** Problem to solve **
Copy the passage from the Intermix Media filing that begins at the words "The following is" and stops after "as so supplemented.", replacing "Securities and Exchange Commission" with "SEC".

UNITED STATES
SECURITIES AND EXCHANGE COMMISSION
Washington, D.C. 20549
FORM 8-K
CURRENT REPORT
Pursuant to Section 13 or 15(d) of the Securities Exchange Act of 1934
Date of Report (Date of earliest event reported)
September 26, 2005
Intermix Media, Inc.
(Exact Name of Registrant as Specified in Its Charter)
Delaware | 000-26355 | 06-1556248 | ||
(State or Other Jurisdiction of Incorporation) | (Commission File Number) | (IRS Employer Identification No.) |
6060 Center Drive, Suite #300 Los Angeles, California | 90045 | |
(Address of Principal Executive Offices) | (Zip Code) |
Registrant’s telephone number, including area code: (310) 215-1001
(Former name or former address, if changed since last report): Not applicable.
Check the appropriate box below if the Form 8-K filing is intended to simultaneously satisfy the filing obligation of the registrant under any of the following provisions:
¨ | Written communications pursuant to Rule 425 under the Securities Act (17 CFR 230.425) |
¨ | Soliciting material pursuant to Rule 14a-12 under the Exchange Act (17 CFR 240.14a-12) |
¨ | Pre-commencement communications pursuant to Rule 14d-2(b) under the Exchange Act (17 CFR 240.14d-2(b)) |
¨ | Pre-commencement communications pursuant to Rule 13e-4(c) under the Exchange Act (17 CFR 240.13e-4(c)) |
Item 8.01 Other Events.
The following is an update to our definitive proxy statement on Schedule 14A that we filed with the Securities and Exchange Commission on August 25, 2005, and supplemented on September 1, 2005, September 21, 2005, September 22, 2005 and September 26, 2005. Accordingly, the following should be read as part of, and in conjunction with, the definitive proxy statement, as so supplemented.
Update to Background of the Merger
On September 23, 2005, Brad Greenspan, our former chairman and chief executive officer, sent a letter to us, setting forth a proposal (the “Greenspan Proposal”) to acquire what he described as “a controlling interest” in Intermix.
The Greenspan Proposal indicates that Mr. Greenspan intends to organize a new entity called Freemyspace, LLC and to transfer the shares of Intermix common stock that he currently owns to that entity. The Greenspan Proposal further states that Freemyspace, LLC seeks to acquire, for cash, “approximately one-half of the number of currently outstanding shares” of Intermix not currently owned by Mr. Greenspan, at a price of $13.50 per share. Mr. Greenspan indicated that the acquisition could be structured as a tender offer or as a merger. Under the Greenspan Proposal, Mr. Greenspan or his affiliated entities state that they would also make an investment in Intermix common stock in order to provide us with sufficient cash to consummate the exercise of our option to purchase the outstanding equity interests of MySpace, Inc. that we do not already own by February 2006. Under the Greenspan Proposal, our stockholders would retain an equity position in the post-transaction concern. Mr. Greenspan indicated that he would finance Freemyspace, LLC’s acquisition of our common stock through his own resources and through investment by private equity funds that have indicated an interest in becoming co-investors with him. Mr. Greenspan did not identify the financial resources available to him or the identity of his potential co-investors. Mr. Greenspan did indicate that none of his potential co-investors had made a definitive commitment to make an investment or provide any funds and that they would not be able to do so until they receive “detailed financial data” of Intermix that has not previously been made public. Mr. Greenspan also provided us with a copy of an amendment to his Schedule 13D which states that under the Greenspan Proposal, Freemyspace, LLC would cause Intermix to sell certain of its assets in order to fund a portion of the Freemyspace, LLC acquisition, to fund Intermix’s marketing efforts and to expand Intermix’s business. Mr. Greenspan’s 13D amendment also contemplates that the current management of MySpace, Inc. would become the executive management of the resulting entity and that most of the members of our board of directors would be replaced. To review further details of the Greenspan Proposal, please refer to Exhibit 99.1 attached to this Current Report on Form 8-K.

(Items in a dataset)

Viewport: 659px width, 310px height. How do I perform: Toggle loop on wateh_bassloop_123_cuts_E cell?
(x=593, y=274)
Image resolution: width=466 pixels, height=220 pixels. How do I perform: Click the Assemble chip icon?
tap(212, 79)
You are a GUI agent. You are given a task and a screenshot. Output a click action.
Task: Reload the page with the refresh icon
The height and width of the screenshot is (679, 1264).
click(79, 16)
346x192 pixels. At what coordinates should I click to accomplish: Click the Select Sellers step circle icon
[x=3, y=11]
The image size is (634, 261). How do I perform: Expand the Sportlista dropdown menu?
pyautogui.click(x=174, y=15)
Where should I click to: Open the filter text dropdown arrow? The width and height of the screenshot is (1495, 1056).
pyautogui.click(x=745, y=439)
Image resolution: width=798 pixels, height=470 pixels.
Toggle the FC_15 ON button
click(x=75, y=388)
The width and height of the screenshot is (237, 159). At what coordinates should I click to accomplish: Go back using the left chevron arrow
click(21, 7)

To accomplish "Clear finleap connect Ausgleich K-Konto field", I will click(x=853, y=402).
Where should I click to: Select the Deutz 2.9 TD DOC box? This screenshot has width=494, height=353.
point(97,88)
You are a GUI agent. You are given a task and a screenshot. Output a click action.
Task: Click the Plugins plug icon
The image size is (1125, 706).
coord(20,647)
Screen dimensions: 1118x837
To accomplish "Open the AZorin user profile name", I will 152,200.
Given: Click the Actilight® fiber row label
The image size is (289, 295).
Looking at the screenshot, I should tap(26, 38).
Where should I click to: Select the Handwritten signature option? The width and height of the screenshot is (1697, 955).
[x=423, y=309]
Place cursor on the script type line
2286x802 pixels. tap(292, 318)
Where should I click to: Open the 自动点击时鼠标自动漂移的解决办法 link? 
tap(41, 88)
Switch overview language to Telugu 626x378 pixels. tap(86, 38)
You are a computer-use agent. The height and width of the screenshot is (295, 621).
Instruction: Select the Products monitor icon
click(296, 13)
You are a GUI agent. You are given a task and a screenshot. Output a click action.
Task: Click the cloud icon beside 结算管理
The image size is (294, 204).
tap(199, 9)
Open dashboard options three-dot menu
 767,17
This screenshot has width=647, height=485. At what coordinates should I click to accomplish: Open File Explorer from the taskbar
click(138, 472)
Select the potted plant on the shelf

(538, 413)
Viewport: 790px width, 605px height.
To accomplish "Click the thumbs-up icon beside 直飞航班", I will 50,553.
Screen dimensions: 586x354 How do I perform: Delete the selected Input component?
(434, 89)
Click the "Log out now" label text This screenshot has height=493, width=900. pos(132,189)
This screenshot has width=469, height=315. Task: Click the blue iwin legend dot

** Exercise answer **
The following is an update to our definitive proxy statement on Schedule 14A that we filed with the SEC on August 25, 2005, and supplemented on September 1, 2005, September 21, 2005, September 22, 2005 and September 26, 2005. Accordingly, the following should be read as part of, and in conjunction with, the definitive proxy statement, as so supplemented.